Pourquoi la mensualisation des loyers commerciaux pose-t-elle un problème spécifique en cas de procédure collective ?

La mensualisation, subordonnée à l’absence d’arriérés non contestés, se heurte au régime des procédures collectives qui interdit le paiement individuel des créances antérieures. Un preneur peut ainsi être à jour de ses loyers postérieurs au jugement d’ouverture tout en restant redevable de dettes locatives antérieures, sans pouvoir les régler librement. La question centrale est de savoir si ces dettes antérieures constituent encore des arriérés au sens de l’article L.145-32-1, alors qu’elles sont désormais soumises à la discipline collective.

Quels arguments plaident pour une interprétation objective de l’arriéré dans ce contexte ?

Une lecture objective considère que l’arriéré désigne toute dette locative impayée, qu’elle soit antérieure ou postérieure au jugement d’ouverture, tant qu’elle n’a pas été contestée. Cette interprétation s’appuie sur la lettre du texte, qui ne distingue pas selon le moment de naissance de la créance, ainsi que sur les travaux préparatoires de l’amendement CS459 présenté par Stéphane Travert en 2025. Ce dernier a explicitement remplacé le critère d’une action en paiement par celui de l’existence d’un arriéré, renforçant l’idée d’une condition purement comptable.

Pourquoi une interprétation fonctionnelle de l’arriéré pourrait-elle être défendue ?

Une approche fonctionnelle suggère que les effets des dettes antérieures doivent être appréciés à l’aune du régime des procédures collectives, qui neutralise certains effets du non-paiement (comme l’interdiction de poursuivre le débiteur ou de résilier le bail). Selon cette logique, une créance antérieure intégrée à la procédure ne devrait plus produire d’effets individuels défavorables dans la poursuite du bail, comme l’exclusion du droit à mensualisation. Cette lecture vise à éviter que la condition d’absence d’arriérés ne devienne juridiquement impossible à satisfaire pendant la procédure.

Quelle est la portée de la contestation d’une créance locative antérieure en procédure collective sur le droit à mensualisation ?

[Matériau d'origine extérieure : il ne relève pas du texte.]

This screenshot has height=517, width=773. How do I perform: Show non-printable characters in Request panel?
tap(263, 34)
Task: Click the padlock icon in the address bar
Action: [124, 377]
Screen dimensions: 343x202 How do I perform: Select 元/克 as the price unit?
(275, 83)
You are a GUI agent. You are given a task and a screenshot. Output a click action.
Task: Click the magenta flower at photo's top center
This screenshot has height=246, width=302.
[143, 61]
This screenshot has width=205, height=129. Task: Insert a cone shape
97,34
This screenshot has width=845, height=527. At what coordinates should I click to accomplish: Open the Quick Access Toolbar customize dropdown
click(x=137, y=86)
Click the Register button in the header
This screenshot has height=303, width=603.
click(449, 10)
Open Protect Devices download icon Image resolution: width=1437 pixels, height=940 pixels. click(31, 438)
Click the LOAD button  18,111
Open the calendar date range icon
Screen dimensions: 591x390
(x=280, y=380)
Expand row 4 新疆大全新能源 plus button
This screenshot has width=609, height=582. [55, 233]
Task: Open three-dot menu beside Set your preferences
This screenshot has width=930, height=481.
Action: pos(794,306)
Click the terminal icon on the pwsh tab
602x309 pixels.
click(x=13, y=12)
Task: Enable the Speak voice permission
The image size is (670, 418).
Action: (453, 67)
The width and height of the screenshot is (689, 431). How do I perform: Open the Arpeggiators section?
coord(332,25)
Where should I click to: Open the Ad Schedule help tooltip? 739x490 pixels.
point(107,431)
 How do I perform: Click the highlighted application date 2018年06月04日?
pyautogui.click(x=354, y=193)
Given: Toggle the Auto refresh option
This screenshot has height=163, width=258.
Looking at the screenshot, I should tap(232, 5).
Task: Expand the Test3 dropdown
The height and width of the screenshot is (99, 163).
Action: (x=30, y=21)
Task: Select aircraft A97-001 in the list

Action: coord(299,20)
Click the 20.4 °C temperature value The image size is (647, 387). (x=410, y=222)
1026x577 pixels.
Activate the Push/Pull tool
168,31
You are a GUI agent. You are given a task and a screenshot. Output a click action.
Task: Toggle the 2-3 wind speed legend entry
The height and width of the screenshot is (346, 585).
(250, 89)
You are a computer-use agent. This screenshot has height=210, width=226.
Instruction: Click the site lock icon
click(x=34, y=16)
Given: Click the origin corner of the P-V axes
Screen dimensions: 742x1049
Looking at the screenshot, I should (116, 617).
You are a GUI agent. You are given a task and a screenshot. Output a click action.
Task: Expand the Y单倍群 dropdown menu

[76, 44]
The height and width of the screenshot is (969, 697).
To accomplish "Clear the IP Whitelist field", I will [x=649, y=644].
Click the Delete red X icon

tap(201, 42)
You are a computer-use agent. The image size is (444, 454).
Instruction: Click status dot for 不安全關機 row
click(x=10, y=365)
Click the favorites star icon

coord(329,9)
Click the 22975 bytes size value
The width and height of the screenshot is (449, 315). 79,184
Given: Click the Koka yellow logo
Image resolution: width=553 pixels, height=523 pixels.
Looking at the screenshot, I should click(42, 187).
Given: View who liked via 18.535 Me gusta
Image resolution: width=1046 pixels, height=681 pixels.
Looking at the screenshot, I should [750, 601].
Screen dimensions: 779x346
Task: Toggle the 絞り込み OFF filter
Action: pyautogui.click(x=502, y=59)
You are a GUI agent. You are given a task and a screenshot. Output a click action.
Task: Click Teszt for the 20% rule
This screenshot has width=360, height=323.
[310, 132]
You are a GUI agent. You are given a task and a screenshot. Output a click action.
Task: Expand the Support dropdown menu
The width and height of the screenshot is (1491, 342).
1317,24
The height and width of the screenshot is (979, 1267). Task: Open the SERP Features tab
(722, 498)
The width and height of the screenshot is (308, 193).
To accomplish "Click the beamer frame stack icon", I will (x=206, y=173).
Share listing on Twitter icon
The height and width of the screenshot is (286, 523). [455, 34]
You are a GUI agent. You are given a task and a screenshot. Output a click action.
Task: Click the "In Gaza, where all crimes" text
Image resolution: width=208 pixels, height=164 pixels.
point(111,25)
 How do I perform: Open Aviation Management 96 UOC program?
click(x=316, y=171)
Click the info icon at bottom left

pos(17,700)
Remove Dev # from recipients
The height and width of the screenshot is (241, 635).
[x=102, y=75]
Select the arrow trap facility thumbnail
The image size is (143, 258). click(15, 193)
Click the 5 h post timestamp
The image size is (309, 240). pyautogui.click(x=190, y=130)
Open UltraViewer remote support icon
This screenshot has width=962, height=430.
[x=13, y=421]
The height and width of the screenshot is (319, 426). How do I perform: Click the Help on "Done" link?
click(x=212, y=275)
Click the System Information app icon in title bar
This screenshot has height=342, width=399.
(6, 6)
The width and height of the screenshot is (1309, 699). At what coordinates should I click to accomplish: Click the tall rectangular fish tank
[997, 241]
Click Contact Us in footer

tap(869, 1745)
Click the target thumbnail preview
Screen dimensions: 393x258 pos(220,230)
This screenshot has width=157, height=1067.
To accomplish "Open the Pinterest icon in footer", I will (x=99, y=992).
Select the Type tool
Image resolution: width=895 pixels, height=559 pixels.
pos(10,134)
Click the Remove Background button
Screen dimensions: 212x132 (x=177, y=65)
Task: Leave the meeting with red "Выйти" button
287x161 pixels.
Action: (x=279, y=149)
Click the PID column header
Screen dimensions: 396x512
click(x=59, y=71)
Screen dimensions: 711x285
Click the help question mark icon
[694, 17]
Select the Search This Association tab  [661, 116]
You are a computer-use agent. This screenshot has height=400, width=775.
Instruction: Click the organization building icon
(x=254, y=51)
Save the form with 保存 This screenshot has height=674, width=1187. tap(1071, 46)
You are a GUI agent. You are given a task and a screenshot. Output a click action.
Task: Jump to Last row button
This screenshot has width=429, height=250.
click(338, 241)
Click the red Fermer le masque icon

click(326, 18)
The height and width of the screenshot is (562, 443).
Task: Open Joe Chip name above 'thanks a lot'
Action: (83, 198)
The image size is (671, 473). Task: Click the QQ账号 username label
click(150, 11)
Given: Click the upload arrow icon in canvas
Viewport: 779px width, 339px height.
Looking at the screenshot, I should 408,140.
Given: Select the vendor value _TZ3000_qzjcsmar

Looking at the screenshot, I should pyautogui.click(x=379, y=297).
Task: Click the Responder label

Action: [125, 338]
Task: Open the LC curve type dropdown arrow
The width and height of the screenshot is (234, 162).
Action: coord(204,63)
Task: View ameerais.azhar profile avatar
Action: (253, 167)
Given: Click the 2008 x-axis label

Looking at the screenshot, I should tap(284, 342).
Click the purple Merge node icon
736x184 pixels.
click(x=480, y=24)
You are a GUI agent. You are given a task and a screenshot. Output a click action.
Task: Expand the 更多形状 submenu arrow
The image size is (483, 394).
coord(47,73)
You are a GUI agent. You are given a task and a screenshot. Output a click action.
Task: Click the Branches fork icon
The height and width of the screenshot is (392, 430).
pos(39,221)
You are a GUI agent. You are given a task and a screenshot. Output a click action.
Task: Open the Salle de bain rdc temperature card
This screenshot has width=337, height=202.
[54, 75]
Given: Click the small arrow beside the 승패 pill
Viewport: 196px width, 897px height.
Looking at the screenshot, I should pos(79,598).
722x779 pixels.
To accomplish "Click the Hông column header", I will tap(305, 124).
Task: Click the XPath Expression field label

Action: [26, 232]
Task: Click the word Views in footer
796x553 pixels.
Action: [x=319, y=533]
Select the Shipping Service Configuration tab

L’article L.145-32-1 exclut les sommes ayant fait l’objet d’une contestation préalable de la condition d’absence d’arriérés. Or, en procédure collective, une créance déclarée par le bailleur peut être contestée dans le cadre de la vérification du passif. La jurisprudence devra préciser si une telle contestation, qui peut intervenir à différents stades, constitue une contestation préalable au sens du texte. Ce point soulève des risques de stratégies dilatoires, mais aussi des enjeux de cohérence entre les régimes légaux.

Ce que ça pourrait changer

Cette incertitude juridique pourrait freiner l’accès des entreprises en difficulté à la mensualisation, alors que la réforme visait précisément à alléger leur trésorerie. Les bailleurs et les preneurs devront anticiper des débats contentieux pour trancher si le passif antérieur doit être neutralisé ou non. À plus long terme, la jurisprudence pourrait préciser l’articulation entre le statut des baux commerciaux et le droit des procédures collectives, influençant ainsi la sécurité juridique des contrats en cours.